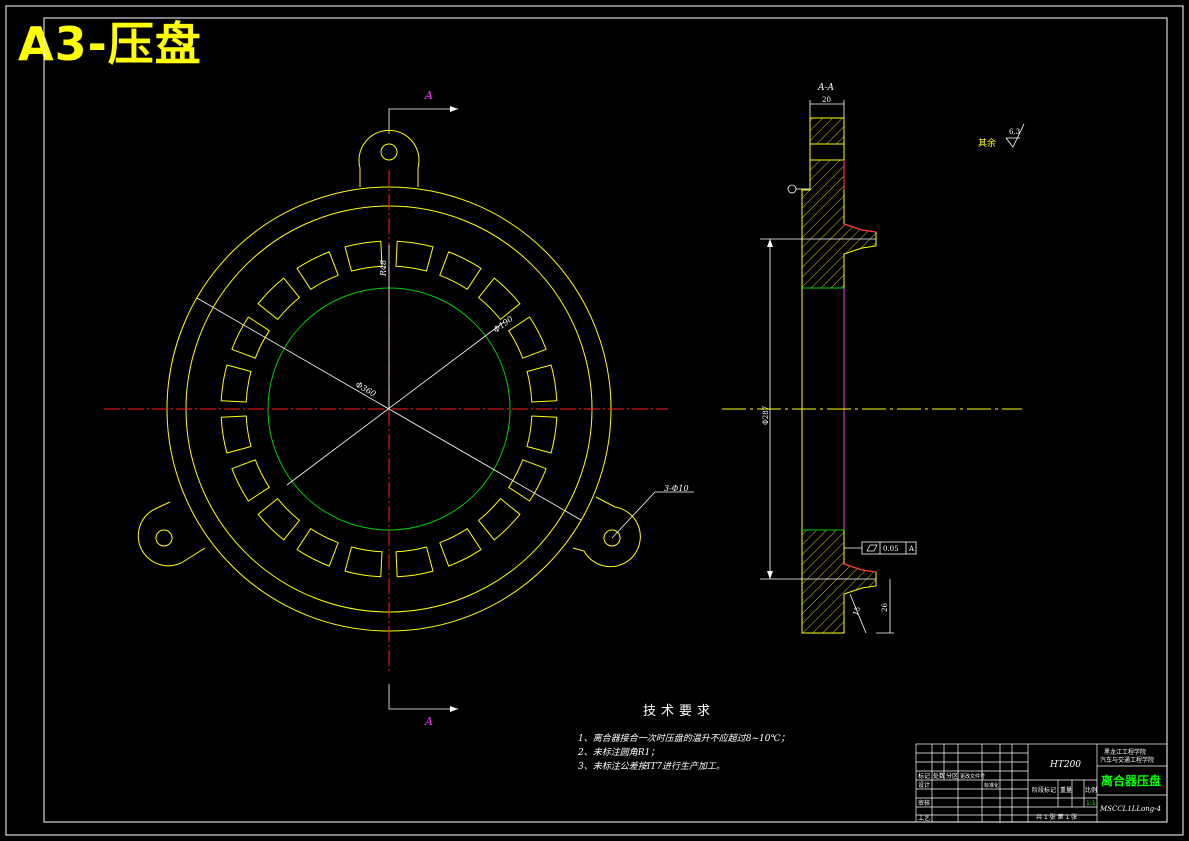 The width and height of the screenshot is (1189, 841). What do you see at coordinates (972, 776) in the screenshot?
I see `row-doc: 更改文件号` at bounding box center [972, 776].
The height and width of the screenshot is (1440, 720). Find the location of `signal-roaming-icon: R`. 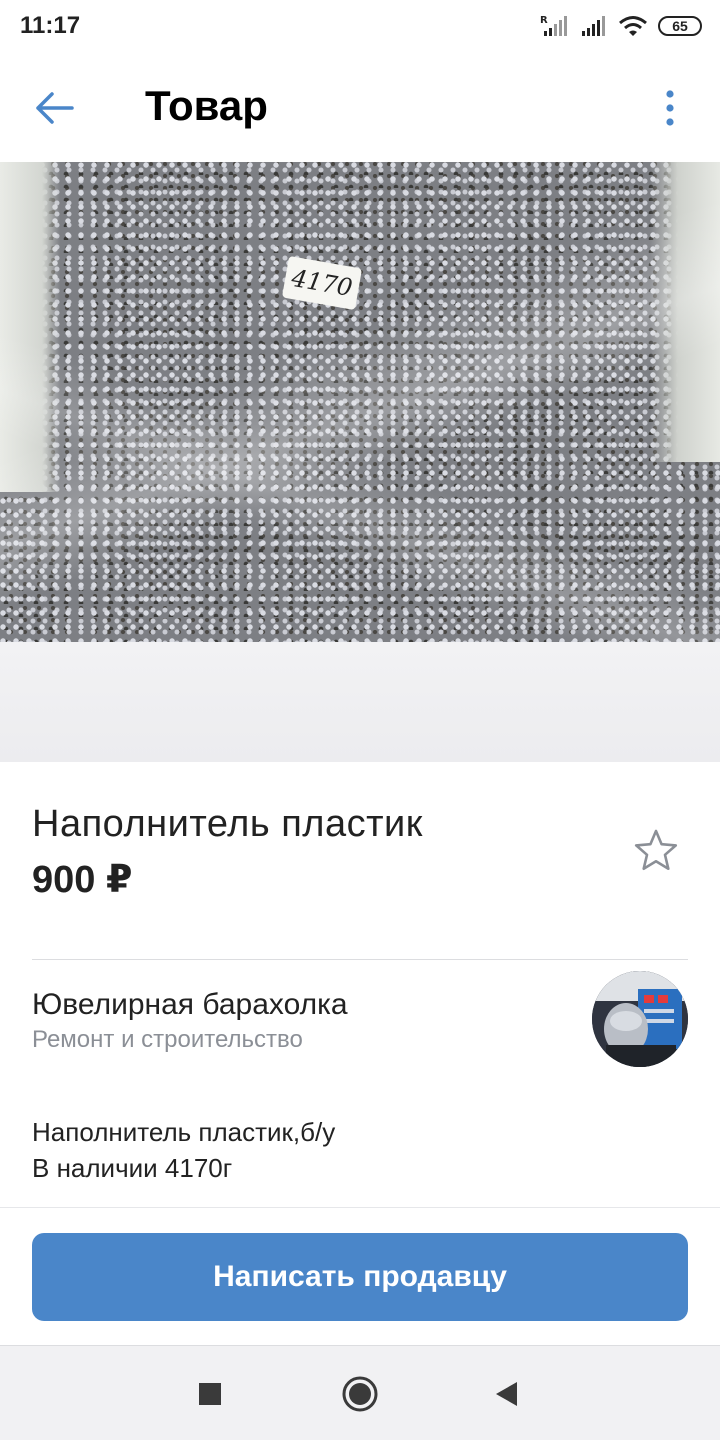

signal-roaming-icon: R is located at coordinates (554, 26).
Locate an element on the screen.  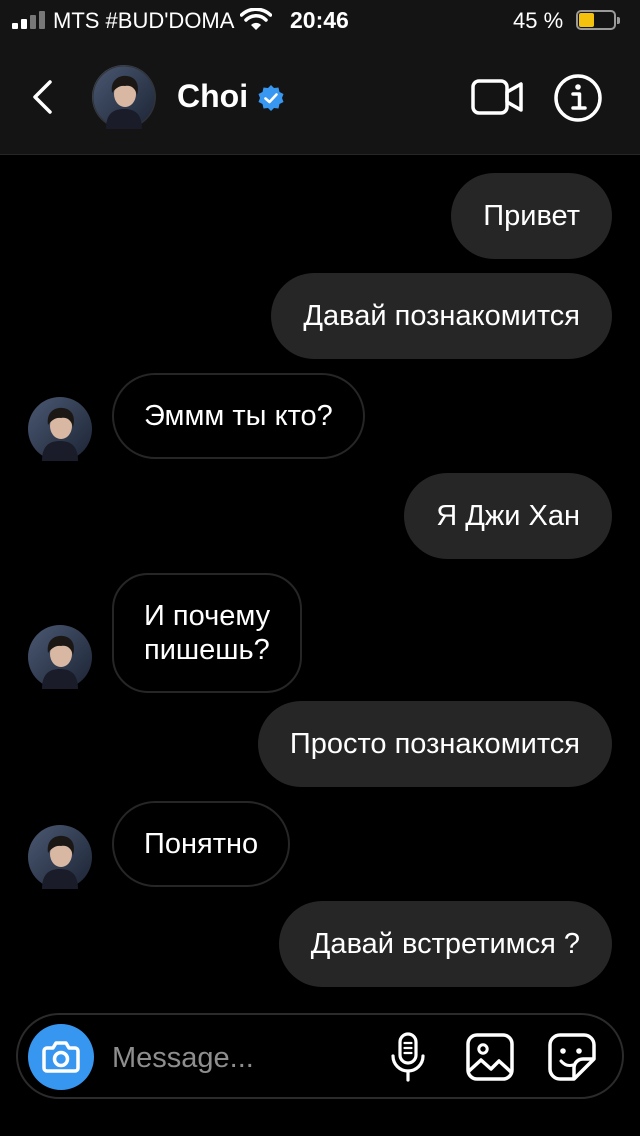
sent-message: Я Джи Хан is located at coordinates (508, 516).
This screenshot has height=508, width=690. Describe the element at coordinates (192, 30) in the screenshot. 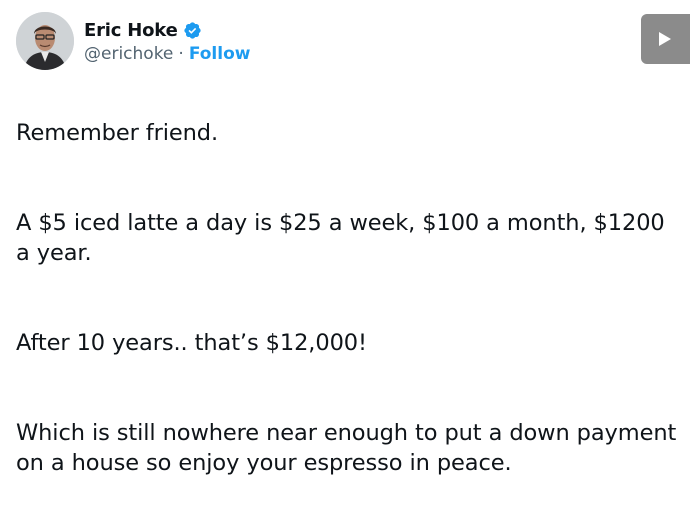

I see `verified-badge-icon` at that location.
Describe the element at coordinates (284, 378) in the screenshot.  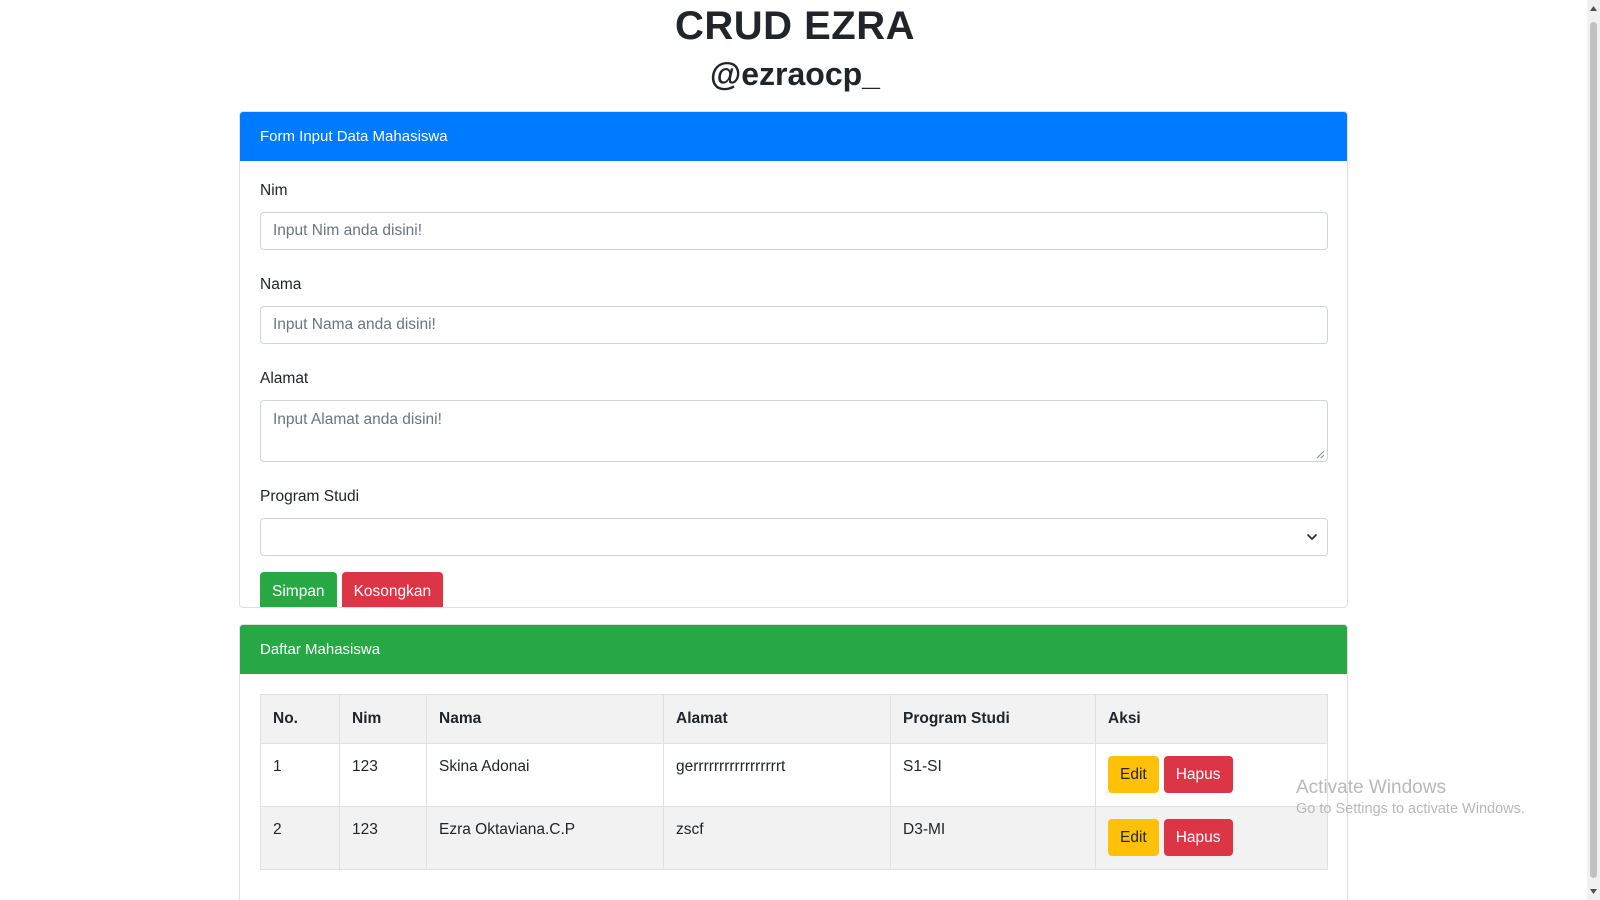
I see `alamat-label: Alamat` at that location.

=== What is being asked ===
Repeat all of the material above word for word, leaving out the pictures.

=== Output ===
 The width and height of the screenshot is (1189, 841). What do you see at coordinates (972, 776) in the screenshot?
I see `row-doc: 更改文件号` at bounding box center [972, 776].
The height and width of the screenshot is (1440, 720). Find the location of `signal-roaming-icon: R`. 

signal-roaming-icon: R is located at coordinates (554, 26).
Locate an element on the screen.  
sent-message: Я Джи Хан is located at coordinates (508, 516).
This screenshot has height=508, width=690. Describe the element at coordinates (192, 30) in the screenshot. 

I see `verified-badge-icon` at that location.
Describe the element at coordinates (284, 378) in the screenshot.  
I see `alamat-label: Alamat` at that location.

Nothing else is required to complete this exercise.